◆ ACTION ITEM: Exactly as they stand, set down all of the records again.

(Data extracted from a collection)
=====

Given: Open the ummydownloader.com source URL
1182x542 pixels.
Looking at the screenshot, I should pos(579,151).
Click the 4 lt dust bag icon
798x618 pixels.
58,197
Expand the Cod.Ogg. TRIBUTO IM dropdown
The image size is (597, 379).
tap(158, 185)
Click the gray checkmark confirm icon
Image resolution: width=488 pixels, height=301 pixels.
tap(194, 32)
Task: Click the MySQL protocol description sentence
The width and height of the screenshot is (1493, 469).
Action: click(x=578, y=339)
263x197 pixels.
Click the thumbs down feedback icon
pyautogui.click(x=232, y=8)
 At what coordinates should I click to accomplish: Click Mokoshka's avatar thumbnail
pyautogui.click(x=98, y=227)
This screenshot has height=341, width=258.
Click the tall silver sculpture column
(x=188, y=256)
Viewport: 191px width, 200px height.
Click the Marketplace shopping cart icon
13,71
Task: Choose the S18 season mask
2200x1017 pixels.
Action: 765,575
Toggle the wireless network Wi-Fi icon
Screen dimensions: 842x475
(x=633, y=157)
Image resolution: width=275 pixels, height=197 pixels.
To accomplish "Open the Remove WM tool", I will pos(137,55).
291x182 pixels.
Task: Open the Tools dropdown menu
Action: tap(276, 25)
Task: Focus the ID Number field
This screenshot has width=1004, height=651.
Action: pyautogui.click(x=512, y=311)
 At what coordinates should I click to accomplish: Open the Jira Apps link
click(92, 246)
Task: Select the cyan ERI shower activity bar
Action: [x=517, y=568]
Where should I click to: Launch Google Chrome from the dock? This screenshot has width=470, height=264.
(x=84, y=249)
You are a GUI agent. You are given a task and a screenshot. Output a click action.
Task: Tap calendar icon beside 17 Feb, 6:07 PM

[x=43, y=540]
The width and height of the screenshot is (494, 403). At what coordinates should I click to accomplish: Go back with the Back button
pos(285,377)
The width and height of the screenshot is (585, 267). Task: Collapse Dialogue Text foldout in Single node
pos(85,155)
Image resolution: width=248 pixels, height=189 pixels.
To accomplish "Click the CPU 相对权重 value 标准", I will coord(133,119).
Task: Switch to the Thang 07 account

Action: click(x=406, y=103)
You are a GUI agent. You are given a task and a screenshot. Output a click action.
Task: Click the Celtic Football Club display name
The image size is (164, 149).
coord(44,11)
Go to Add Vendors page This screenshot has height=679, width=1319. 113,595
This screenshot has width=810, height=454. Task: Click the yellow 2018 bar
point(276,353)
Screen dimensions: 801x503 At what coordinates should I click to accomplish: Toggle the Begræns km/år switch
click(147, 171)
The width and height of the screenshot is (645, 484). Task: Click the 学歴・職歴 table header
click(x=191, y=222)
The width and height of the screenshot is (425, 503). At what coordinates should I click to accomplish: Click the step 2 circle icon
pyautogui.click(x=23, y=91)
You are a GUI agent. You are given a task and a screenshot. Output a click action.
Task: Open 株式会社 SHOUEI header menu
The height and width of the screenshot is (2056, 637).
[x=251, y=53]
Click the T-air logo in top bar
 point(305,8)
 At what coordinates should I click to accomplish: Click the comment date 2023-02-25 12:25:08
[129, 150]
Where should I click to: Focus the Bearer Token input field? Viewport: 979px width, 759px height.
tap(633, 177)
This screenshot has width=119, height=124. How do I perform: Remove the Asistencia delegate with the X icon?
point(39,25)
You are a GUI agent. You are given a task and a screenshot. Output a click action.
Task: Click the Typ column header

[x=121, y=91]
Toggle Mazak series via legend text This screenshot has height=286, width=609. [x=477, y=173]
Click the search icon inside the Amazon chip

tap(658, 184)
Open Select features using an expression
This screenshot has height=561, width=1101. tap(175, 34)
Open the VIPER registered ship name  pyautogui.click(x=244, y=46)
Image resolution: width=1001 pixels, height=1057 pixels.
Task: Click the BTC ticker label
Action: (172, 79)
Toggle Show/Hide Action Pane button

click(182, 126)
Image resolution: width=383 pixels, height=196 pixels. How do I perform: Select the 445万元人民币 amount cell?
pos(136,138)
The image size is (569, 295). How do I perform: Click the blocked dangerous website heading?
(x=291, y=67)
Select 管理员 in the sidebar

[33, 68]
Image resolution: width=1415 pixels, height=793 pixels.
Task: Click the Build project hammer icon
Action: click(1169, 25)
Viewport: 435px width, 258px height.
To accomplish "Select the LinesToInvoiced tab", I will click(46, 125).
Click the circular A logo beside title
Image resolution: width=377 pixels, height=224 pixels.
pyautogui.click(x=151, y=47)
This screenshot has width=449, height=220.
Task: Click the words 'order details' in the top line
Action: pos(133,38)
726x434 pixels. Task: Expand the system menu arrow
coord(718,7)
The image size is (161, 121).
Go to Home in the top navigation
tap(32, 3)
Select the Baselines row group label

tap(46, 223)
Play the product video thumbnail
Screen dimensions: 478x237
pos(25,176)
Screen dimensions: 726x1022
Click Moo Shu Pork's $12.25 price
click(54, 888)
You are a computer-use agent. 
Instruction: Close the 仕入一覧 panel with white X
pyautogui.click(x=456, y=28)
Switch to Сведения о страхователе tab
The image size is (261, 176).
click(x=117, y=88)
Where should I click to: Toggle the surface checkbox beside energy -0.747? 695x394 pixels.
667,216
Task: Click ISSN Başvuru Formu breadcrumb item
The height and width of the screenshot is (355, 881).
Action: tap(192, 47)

=====

◆ YOUR RESPONSE:
Given: Open the ummydownloader.com source URL
1182x542 pixels.
Looking at the screenshot, I should pos(579,151).
Click the 4 lt dust bag icon
798x618 pixels.
58,197
Expand the Cod.Ogg. TRIBUTO IM dropdown
The image size is (597, 379).
tap(158, 185)
Click the gray checkmark confirm icon
Image resolution: width=488 pixels, height=301 pixels.
tap(194, 32)
Task: Click the MySQL protocol description sentence
The width and height of the screenshot is (1493, 469).
Action: click(x=578, y=339)
263x197 pixels.
Click the thumbs down feedback icon
pyautogui.click(x=232, y=8)
 At what coordinates should I click to accomplish: Click Mokoshka's avatar thumbnail
pyautogui.click(x=98, y=227)
This screenshot has height=341, width=258.
Click the tall silver sculpture column
(x=188, y=256)
Viewport: 191px width, 200px height.
Click the Marketplace shopping cart icon
13,71
Task: Choose the S18 season mask
2200x1017 pixels.
Action: 765,575
Toggle the wireless network Wi-Fi icon
Screen dimensions: 842x475
(x=633, y=157)
Image resolution: width=275 pixels, height=197 pixels.
To accomplish "Open the Remove WM tool", I will pos(137,55).
291x182 pixels.
Task: Open the Tools dropdown menu
Action: tap(276, 25)
Task: Focus the ID Number field
This screenshot has width=1004, height=651.
Action: pyautogui.click(x=512, y=311)
 At what coordinates should I click to accomplish: Open the Jira Apps link
click(92, 246)
Task: Select the cyan ERI shower activity bar
Action: [x=517, y=568]
Where should I click to: Launch Google Chrome from the dock? This screenshot has width=470, height=264.
(x=84, y=249)
You are a GUI agent. You are given a task and a screenshot. Output a click action.
Task: Tap calendar icon beside 17 Feb, 6:07 PM

[x=43, y=540]
The width and height of the screenshot is (494, 403). At what coordinates should I click to accomplish: Go back with the Back button
pos(285,377)
The width and height of the screenshot is (585, 267). Task: Collapse Dialogue Text foldout in Single node
pos(85,155)
Image resolution: width=248 pixels, height=189 pixels.
To accomplish "Click the CPU 相对权重 value 标准", I will coord(133,119).
Task: Switch to the Thang 07 account

Action: click(x=406, y=103)
You are a GUI agent. You are given a task and a screenshot. Output a click action.
Task: Click the Celtic Football Club display name
The image size is (164, 149).
coord(44,11)
Go to Add Vendors page This screenshot has height=679, width=1319. 113,595
This screenshot has width=810, height=454. Task: Click the yellow 2018 bar
point(276,353)
Screen dimensions: 801x503 At what coordinates should I click to accomplish: Toggle the Begræns km/år switch
click(147, 171)
The width and height of the screenshot is (645, 484). Task: Click the 学歴・職歴 table header
click(x=191, y=222)
The width and height of the screenshot is (425, 503). At what coordinates should I click to accomplish: Click the step 2 circle icon
pyautogui.click(x=23, y=91)
You are a GUI agent. You are given a task and a screenshot. Output a click action.
Task: Open 株式会社 SHOUEI header menu
The height and width of the screenshot is (2056, 637).
[x=251, y=53]
Click the T-air logo in top bar
 point(305,8)
 At what coordinates should I click to accomplish: Click the comment date 2023-02-25 12:25:08
[129, 150]
Where should I click to: Focus the Bearer Token input field? Viewport: 979px width, 759px height.
tap(633, 177)
This screenshot has width=119, height=124. How do I perform: Remove the Asistencia delegate with the X icon?
point(39,25)
You are a GUI agent. You are given a task and a screenshot. Output a click action.
Task: Click the Typ column header

[x=121, y=91]
Toggle Mazak series via legend text This screenshot has height=286, width=609. [x=477, y=173]
Click the search icon inside the Amazon chip

tap(658, 184)
Open Select features using an expression
This screenshot has height=561, width=1101. tap(175, 34)
Open the VIPER registered ship name  pyautogui.click(x=244, y=46)
Image resolution: width=1001 pixels, height=1057 pixels.
Task: Click the BTC ticker label
Action: (172, 79)
Toggle Show/Hide Action Pane button

click(182, 126)
Image resolution: width=383 pixels, height=196 pixels. How do I perform: Select the 445万元人民币 amount cell?
pos(136,138)
The image size is (569, 295). How do I perform: Click the blocked dangerous website heading?
(x=291, y=67)
Select 管理员 in the sidebar

[33, 68]
Image resolution: width=1415 pixels, height=793 pixels.
Task: Click the Build project hammer icon
Action: click(1169, 25)
Viewport: 435px width, 258px height.
To accomplish "Select the LinesToInvoiced tab", I will click(46, 125).
Click the circular A logo beside title
Image resolution: width=377 pixels, height=224 pixels.
pyautogui.click(x=151, y=47)
This screenshot has width=449, height=220.
Task: Click the words 'order details' in the top line
Action: pos(133,38)
726x434 pixels. Task: Expand the system menu arrow
coord(718,7)
The image size is (161, 121).
Go to Home in the top navigation
tap(32, 3)
Select the Baselines row group label

tap(46, 223)
Play the product video thumbnail
Screen dimensions: 478x237
pos(25,176)
Screen dimensions: 726x1022
Click Moo Shu Pork's $12.25 price
click(54, 888)
You are a computer-use agent. 
Instruction: Close the 仕入一覧 panel with white X
pyautogui.click(x=456, y=28)
Switch to Сведения о страхователе tab
The image size is (261, 176).
click(x=117, y=88)
Where should I click to: Toggle the surface checkbox beside energy -0.747? 695x394 pixels.
667,216
Task: Click ISSN Başvuru Formu breadcrumb item
The height and width of the screenshot is (355, 881).
Action: tap(192, 47)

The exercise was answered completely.